View what we imported:

dim(camden_pop20_blk_sf)

[1] 8770    5

head(camden_pop20_blk_sf)

3.1 Map the results

ggplot(camden_pop20_blk_sf, aes(fill = voting_age_pop)) +
  geom_sf(col = NA) +
  geom_sf(data = camden_bnd_sf, fill = NA, lwd = 1.2) +
  scale_fill_distiller(palette = "Oranges", direction = 1) +
  labs(title = "Voting Age Population by Block", 
       subtitle = "Camden County NJ, 2020 Decennial Census",
       fill = "Voting Age Population") +
  theme_void()

3.2 Finding the right variable name

Census datasets have 100s (if not 1000s) of variable names. Finding the right one is not trivial. In addition to finding the right variable, not all variables are available for all years and geographies. To make matters even worse, they often change with each new census.

Approach 1.

tidyCensus has a tidycensus::load_variables() function that downloads the variable tables and returns them as a data frame. You can open this data frame in a RStudio View pane and use the sort and filter buttons to find the variable you’re interested in.

# Detailed Tables: 
load_variables(2020, "acs5")

# Data Profile: 
load_variables(2020, "acs5/profile")

# Subject Tables: 
load_variables(2020, "acs5/subject")

Approach 2

ChatGPT does a pretty good job at finding variables, provided you ask her a clear question. Remember to cross-check the answer!

Qtn. Which variable from the US Census 2018-2022 ACS measures median household income at the tract level?

ChatGPT:

The census variable from the 5-year American Community Survey (ACS) that measures median household income at the tract level is B19013_001E.

This variable represents the estimated median household income in the past 12 months (in inflation-adjusted dollars) for a given geographic area, such as a census tract.

4 Getting data from the ACS

The American Community Survey Data from the US Census has many more interesting variables.
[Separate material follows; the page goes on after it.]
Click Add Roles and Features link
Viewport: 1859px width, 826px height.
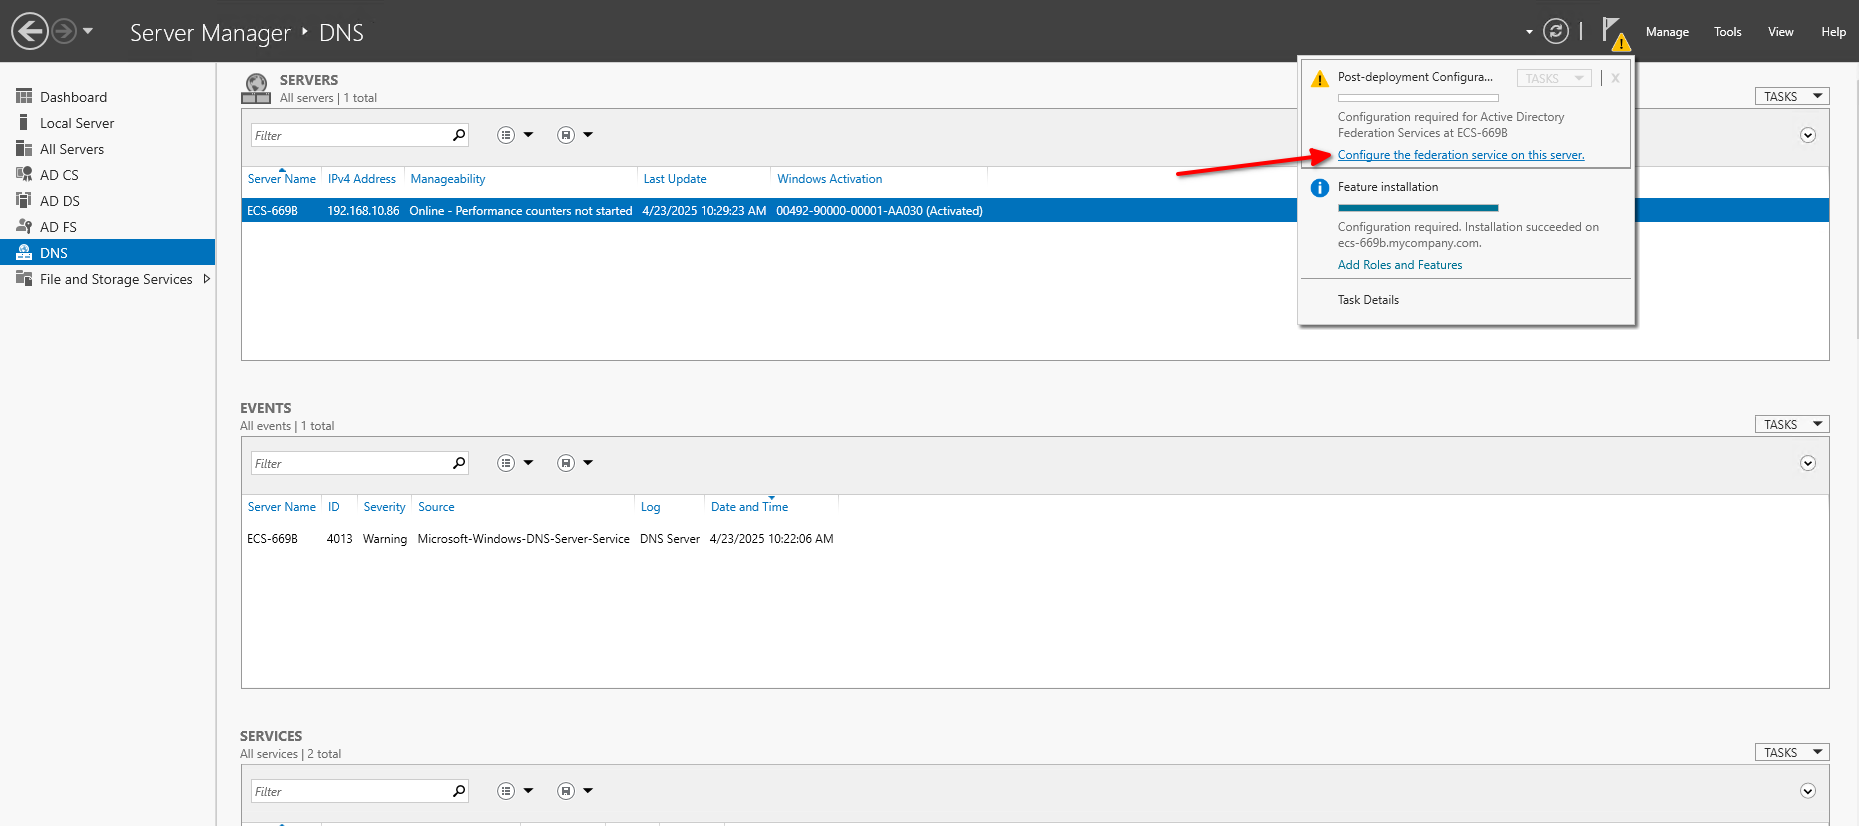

Unfortunately, these variables are based on an sample so they are not as precise as the decennial census variables. ACS data should be thought of as estimates, and the margin-of-error is return.

Another limitation of ACS data is that most of the variables are not available at the small spatial areas (due to the sampling methodology), and may only be available for the 5-year summaries (although 1 and 3-year summaries are available also for some variables and some geographies).

Import median household income by census tract:

camden_medhhinc22_trct_sf <- get_acs(
  geography = "tract",
  variables = c(median_hh_income = "B19013_001E"),
  state = "NJ",
  county = "Camden",
  geometry = TRUE,
  output = "wide",
  progress_bar = FALSE
)

Getting data from the 2018-2022 5-year ACS

Downloading feature geometry from the Census website.  To cache shapefiles for use in future sessions, set `options(tigris_use_cache = TRUE)`.

Inspect results:

camden_medhhinc22_trct_sf |> head()

4.1 Map results

Map the Results:

ggplot(camden_medhhinc22_trct_sf, aes(fill = median_hh_income)) +
  geom_sf() +
  geom_sf(data = camden_bnd_sf, fill = NA, lwd = 1.2) +
  scale_fill_distiller(palette = "Purples", direction = 1) +
  labs(title = "Median Household Income by Census Tract", 
       subtitle = "Camden County NJ, Estimate from the 5-Year 2018-2022 ACS",
       fill = "Median HH Value") +
  theme_void()

Save to disk:

saveRDS(camden_medhhinc22_trct_sf, file.path(my_data_dir, "camden_medhhinc22_trct_sf.Rds"))

4.2 CHALLENGE

Think of a variable of interest to your work that might have been collected on the American Community Survey (e.g., home ownership).
Ask ChatGPT what ACS variable measures it. Be sure to specify which ACS census product (e.g., the 2018-2022 5-year Summary), and cross-check the result with Google.
Import that variable at the census tract level for a county of your choice, and plot it.